I’ve been doing a great deal of thinking lately, as I’m sure most of us are doing. Tucked inside our homes quarantined from others is a lot like what Minnesotans do during bad weather.
Years of long harsh winters have taught me how to stay busy while I’m alone. I’ve learned to enjoy working on art projects, fixing items around the house, reorganizing my belongings, reading a good book, and even reflecting on new goals. Could I possibly learn to think of the quarantine as an extension to winter? Let me back up and describe this past winter.
My husband and I had spent an entire month of January moving our business. I never realized what a huge job it was going to be until I stood in the middle of a floor surrounded by a dozen full garbage bags, five boxes of recyclable paper, a couple hundred pounds of metal, and a bunch of charitable items and realized, what we had decided to keep, was not going to fit into the building where it was being moved. I began to giggle at how ridiculous it felt to be a tidy person all my life and to have collected so much junk.
Juggling things around trying to squeeze all our personal and business equipment into one place, we began to hang bicycles, tools, and lawn chairs in the shed. With a dozen afternoons of sorting stacking and labeling shelves for business and household items behind us, it felt good to stand in the middle of the large clean shed.
It seemed we had no more than finished the task of purging a mess of our own making, my deceased uncles’ belongings arrived at our house, and the whole process started over again. Our social life would have to wait. The semi-truck pulled up, opened the doors, and started wheeling out box after box and furniture wrapped in blankets. After an hour, I asked the driver, “How many more boxes and pieces of furniture is there to unload?” The driver looked up. On the ceiling to the semi-trailer, there appeared a measuring system very much like the numbers on a football field.
“We’re not quite halfway…” He answered.
Just a week earlier, we stood admiring our organizational skills in this very building. Now a huge mess of boxes and old furniture cluttered the entire shed.

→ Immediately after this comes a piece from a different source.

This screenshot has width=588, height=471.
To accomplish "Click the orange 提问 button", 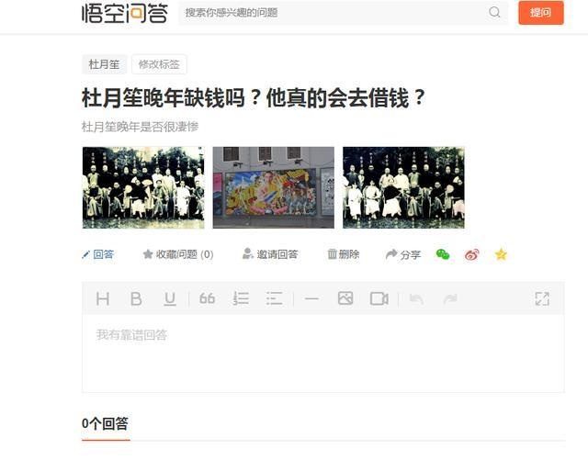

I stood staring down the narrow path stacked higher than my shoulders. Digging into the job of sorting through my aunt and uncle’s lifetime worth of treasures, I became overwhelmed with memories and thoughts of never seeing them again. As I stood sifting through the important documents and sentimental items, I reminded myself to wait until the job’s done, to go down memory lane.
When everything had been sorted and repackaged, I was able to sit down and go through old pictures of my aunt and uncle. It reminded me of the good times I had with them. But it also made me realize how little I really knew about them. And so, my next project is going to be connecting more with friends and loved ones.
This virus is not going to define me. I don’t want to continue putting energy into material things and distancing from my community. After spending most of the winter being an introvert, it’s time to reach out to others. I decided to get virtually-in-touch with at least one person each week. By sending a text message, a phone call, an old-fashioned handwritten letter to say, thank you, I’m thinking of you, a picture, or an article of something that interests them, I can spread love and kindness without spreading germs.
Many of us have found joy among the chaos. There are lots of uplifting stories of people helping others during this time of adversity. A trinket I discovered from this shelter at home experience, gave me a different prospective to weave into my next children’s story.
How are you handling this quarantine? What positive constructive things are you doing or seeing?